治験コーディネーターは、患者のサポートだけでなく治験全体を管理します。新薬開発に関わるため、社会貢献度が高くやりがいもありますが、患者の健康や医療業界の未来を左右する責任のある役割です。

治験コーディネーター(CRC)になるために資格は必要?


「治験コーディネーターは、特別な資格がないとなれないのでは?」と不安に思う方もいるでしょう。

実は、治験コーディネーターになるために必須の資格はありません。医師や看護師のような国家資格免許を持っていなくても、治験コーディネーターとして働けます。

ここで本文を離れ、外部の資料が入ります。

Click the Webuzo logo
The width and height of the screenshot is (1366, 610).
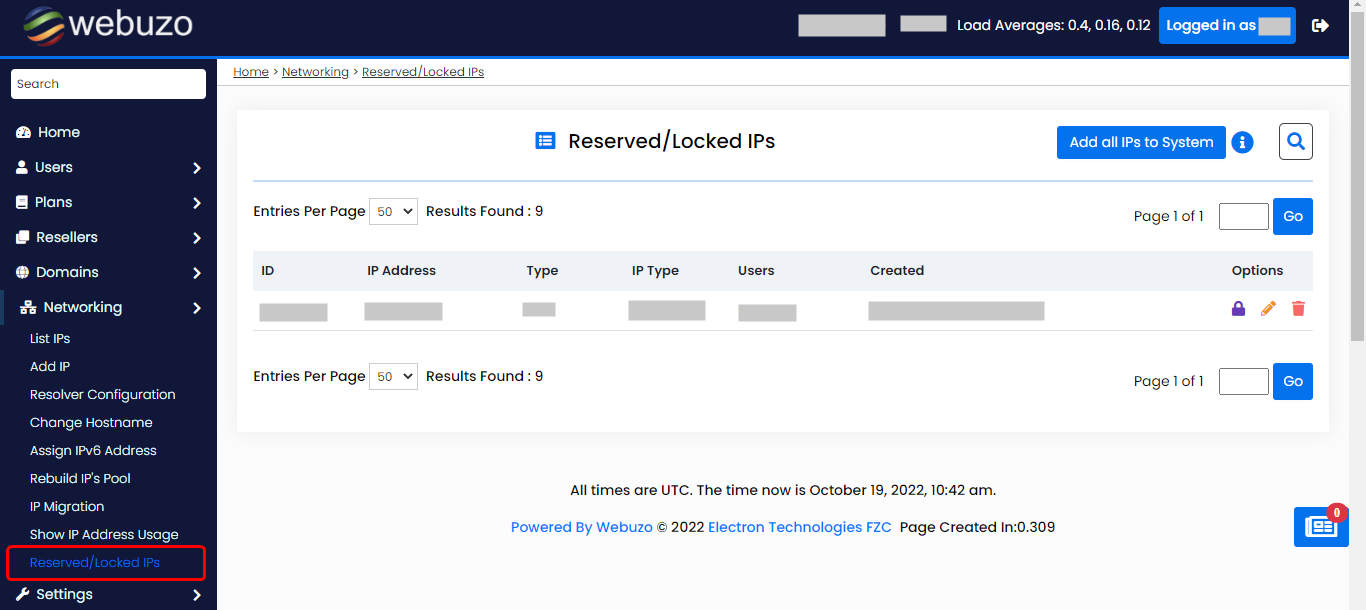point(108,26)
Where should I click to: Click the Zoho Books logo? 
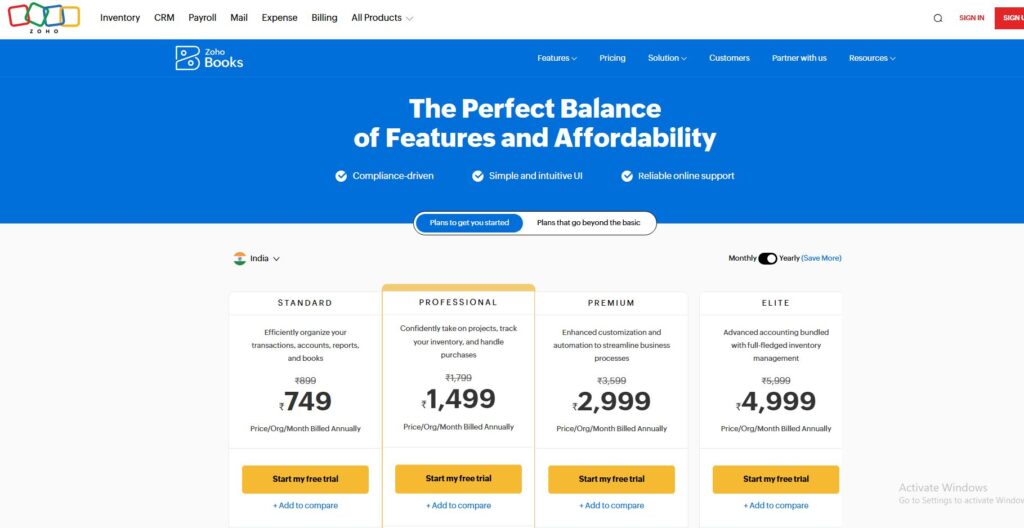[209, 58]
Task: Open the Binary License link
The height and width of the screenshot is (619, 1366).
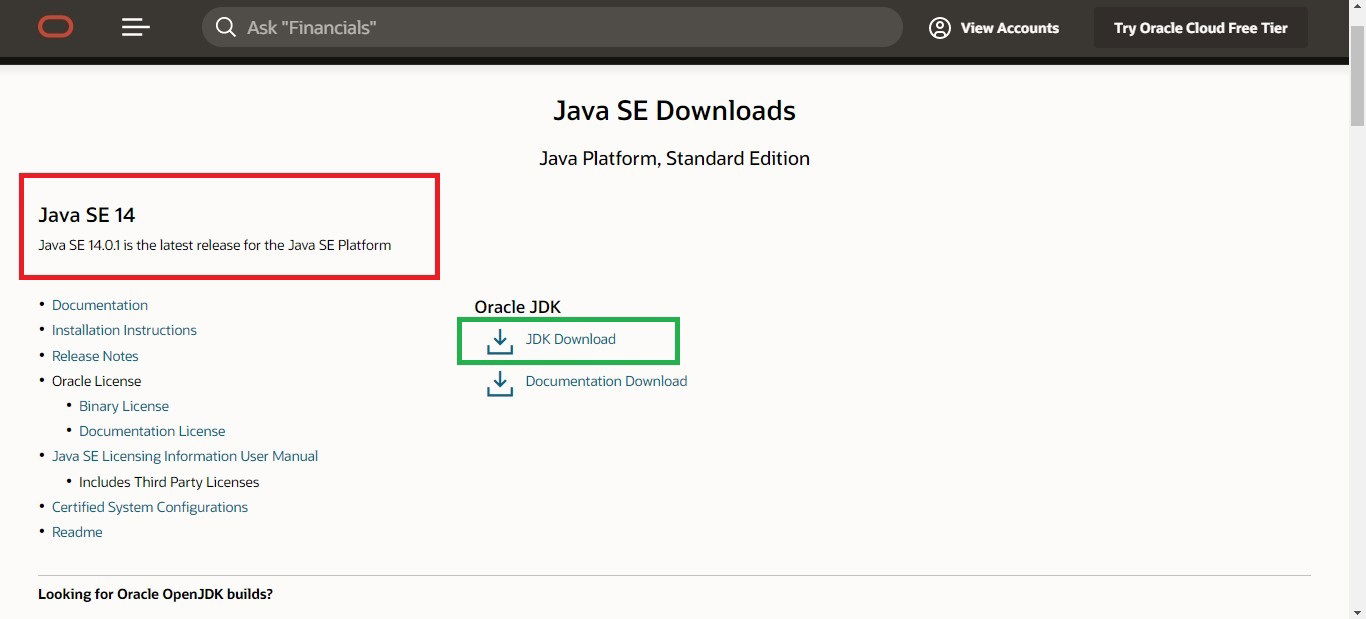Action: 124,406
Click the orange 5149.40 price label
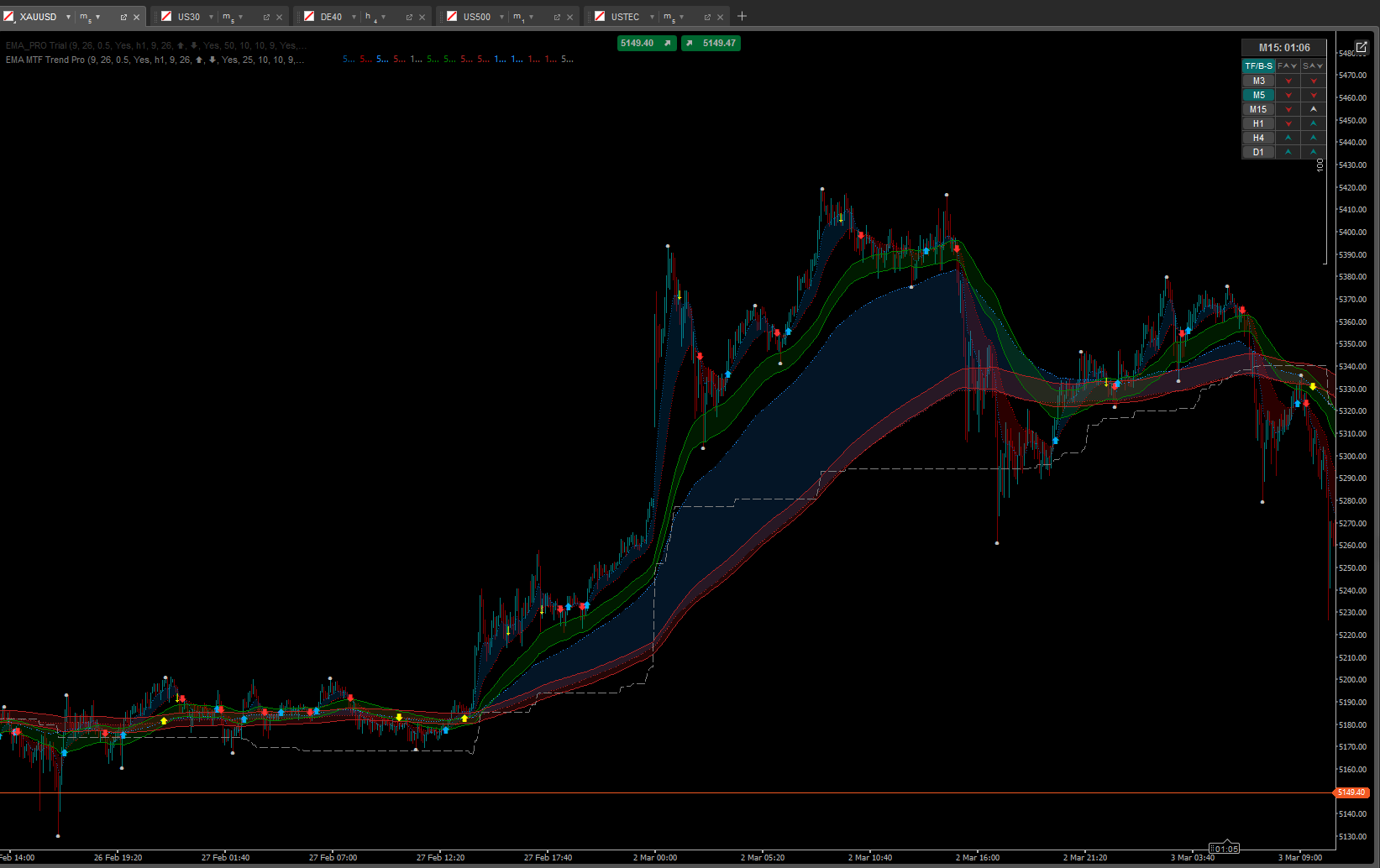1380x868 pixels. tap(1351, 792)
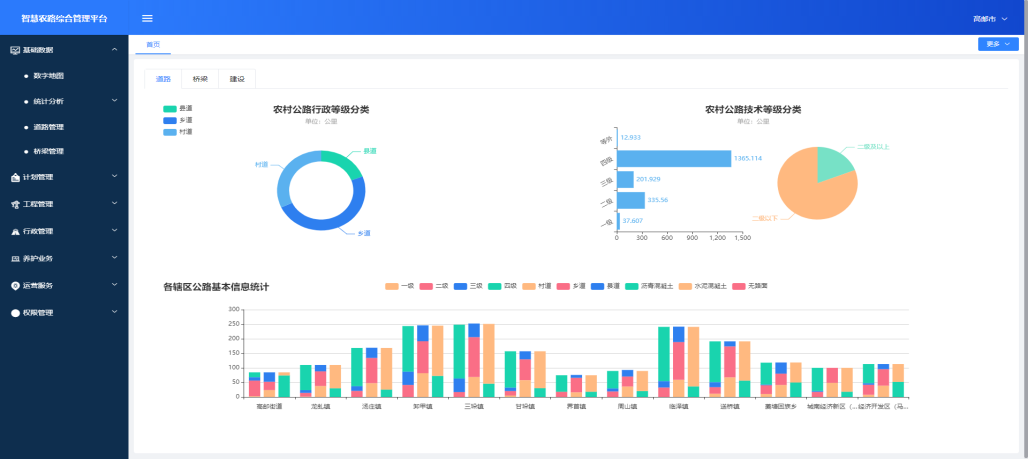Viewport: 1028px width, 459px height.
Task: Click the 行政管理 sidebar icon
Action: coord(15,232)
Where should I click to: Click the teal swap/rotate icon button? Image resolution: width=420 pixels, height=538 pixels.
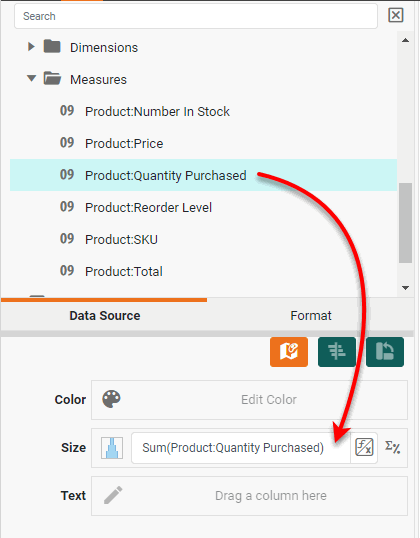[x=385, y=352]
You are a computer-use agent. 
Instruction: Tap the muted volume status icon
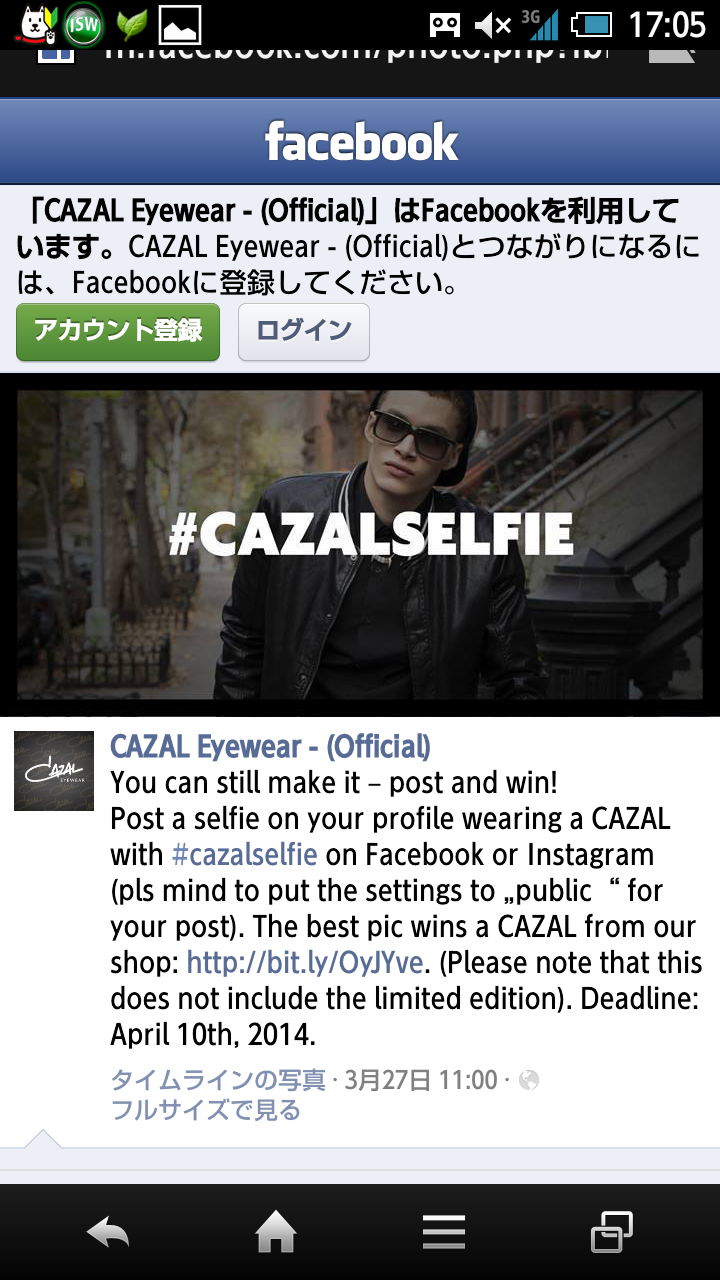492,24
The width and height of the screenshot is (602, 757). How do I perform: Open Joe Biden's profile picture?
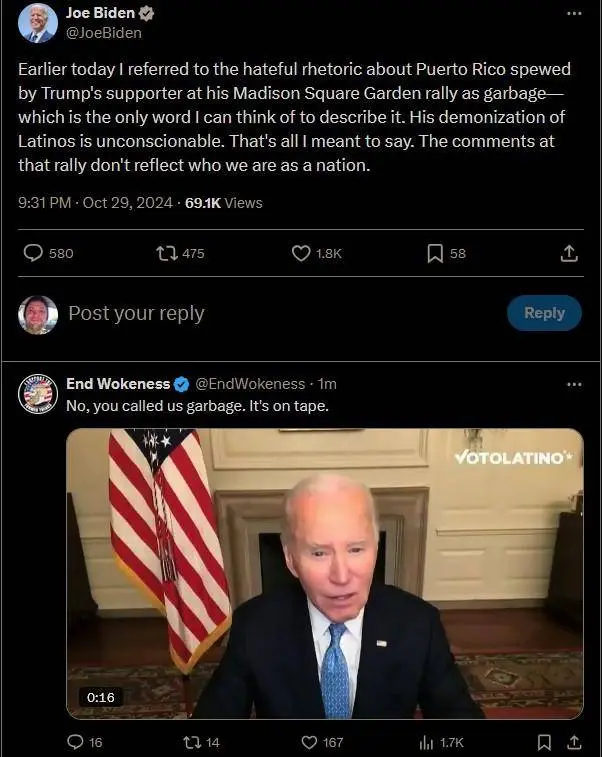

ただし治験コーディネーターは医療知識が求められる仕事のため、医療系の国家資格を持っていると就職や実務において有利です。また国家資格ではないですが、スキルアップの証明になる「認定資格」もあるため、取得しておくとスキルをアピールできるでしょう。

ここでは取得がおすすめの医療系国家資格と認定資格について、詳しく紹介します。

看護師資格

現役治験コーディネーターが保有している資格の中で最も多いのが、看護師資格です。

日本SMO協会が公表した「日本SMO協会データ2023」によると、治験コーディネーターとして働いている人の約3割が、看護師資格を保有しています。

治験では、患者のバイタルチェックや採血、心電図測定などの医療行為が必要になる場面が多々あります。看護師資格を持っているかつ医師の許可があれば自分で処置を行えるため、大きなアドバンテージです。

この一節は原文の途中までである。